I am relatively new to ML and am getting the below error in the ./mnistCUDNN test:
Error: CUDNN_STATUS_NOT_INITIALIZED
I have just upgraded to Linux 17.10. Can someone tell me if the error might be due to a problem with my stack?
Linux 17.10
NVIDIA Titan Xp
NVIDIA driver 384
CUDA 9.0
cuDNN 7.0
Not sure what you mean by “I have just upgraded to Linux 17.10”
If by that you mean:
- I had all this working on a previous OS version.
- then I went into that setup and upgraded to 17.10, without reinstalling anything else
Then yes, you probably have broken your stack. Perform basic CUDA verification steps. Not sure what those are? Refer to the linux install guide. also run nvidia-smi and make sure it gives sane output.
Thank you for your reply.
Actually, I have rebuilt from the ground up (everything is freshly installed from downloads and repositories). I have encountered fewer installation issues with Ubuntu 17.10 than when starting from Ubuntu 16.4, so I would like to stay with it if possible, but during the cuDNN testing, I am encountering the problem detailed in the original posting. My question is if the stack ought to work and, if so, if you might be able to tell me where the problem arises?
Thank you!
17.10 is not an officially supported distro for CUDA at this time. (read the linux install guide)

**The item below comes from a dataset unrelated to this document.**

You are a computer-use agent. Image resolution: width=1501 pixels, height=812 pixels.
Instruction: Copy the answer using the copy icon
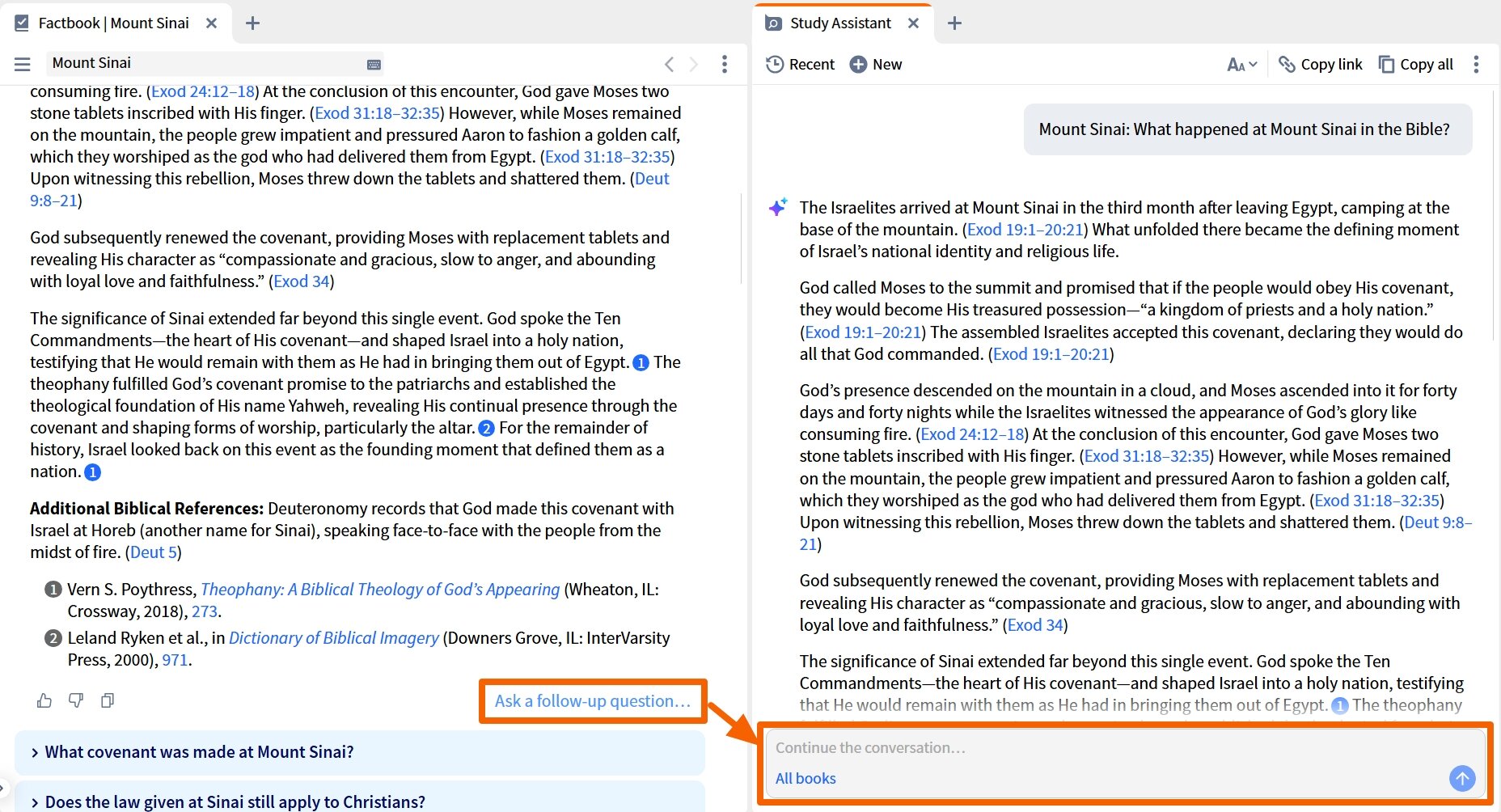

did you verify the CUDA install?
Here are the results:
Tue Mar 6 15:09:22 2018
±----------------------------------------------------------------------------+
| NVIDIA-SMI 384.111 Driver Version: 384.111 |
|-------------------------------±---------------------±---------------------+
| GPU Name Persistence-M| Bus-Id Disp.A | Volatile Uncorr. ECC |
| Fan Temp Perf Pwr:Usage/Cap| Memory-Usage | GPU-Util Compute M. |
|===============================+======================+======================|
| 0 TITAN Xp Off | 00000000:01:00.0 On | N/A |
| 23% 35C P5 16W / 250W | 205MiB / 12188MiB | 0% Default |
±------------------------------±---------------------±---------------------+
±----------------------------------------------------------------------------+
| Processes: GPU Memory |
| GPU PID Type Process name Usage |
|=============================================================================|
| 0 877 G /usr/lib/xorg/Xorg 15MiB |
| 0 934 G /usr/bin/gnome-shell 50MiB |
| 0 1199 G /usr/lib/xorg/Xorg 71MiB |
| 0 1342 G /usr/bin/gnome-shell 64MiB |
±----------------------------------------------------------------------------+
nvcc: NVIDIA (R) Cuda compiler driver
Copyright (c) 2005-2016 NVIDIA Corporation
Built on Tue_Jan_10_13:22:03_CST_2017
Cuda compilation tools, release 8.0, V8.0.61
I am not certain how to read these, but they seem to be consistent with what I have found on the internet as indicative of a “successful installation.”
Perform basic CUDA verification steps. Not sure what those are? Refer to the linux install guide.
Please see the results above.
please read the verification section in the linux install guide.
[url]Installation Guide Linux :: CUDA Toolkit Documentation
Thank you for your reply. I have reinstalled everything. I was following the instructions for 9.1. Please note 9.0 does not appear to have deviceQuery, so I was unable to perform that check, but the NVIDIA_CUDA-9.0_Samples check out. For instance the result from 0_Simple/simplePitchLinearTexture is:
simplePitchLinearTexture starting…
GPU Device 0: “TITAN Xp” with compute capability 6.1
Bandwidth (GB/s) for pitch linear: 3.84e+02; for array: 3.86e+02
Texture fetch rate (Mpix/s) for pitch linear: 4.80e+04; for array: 4.82e+04
simplePitchLinearTexture completed, returned OK
I reinstalled cuDNN after the above tests were performed and the mnist test still fails:
cudnnGetVersion() : 7101 , CUDNN_VERSION from cudnn.h : 7101 (7.1.1)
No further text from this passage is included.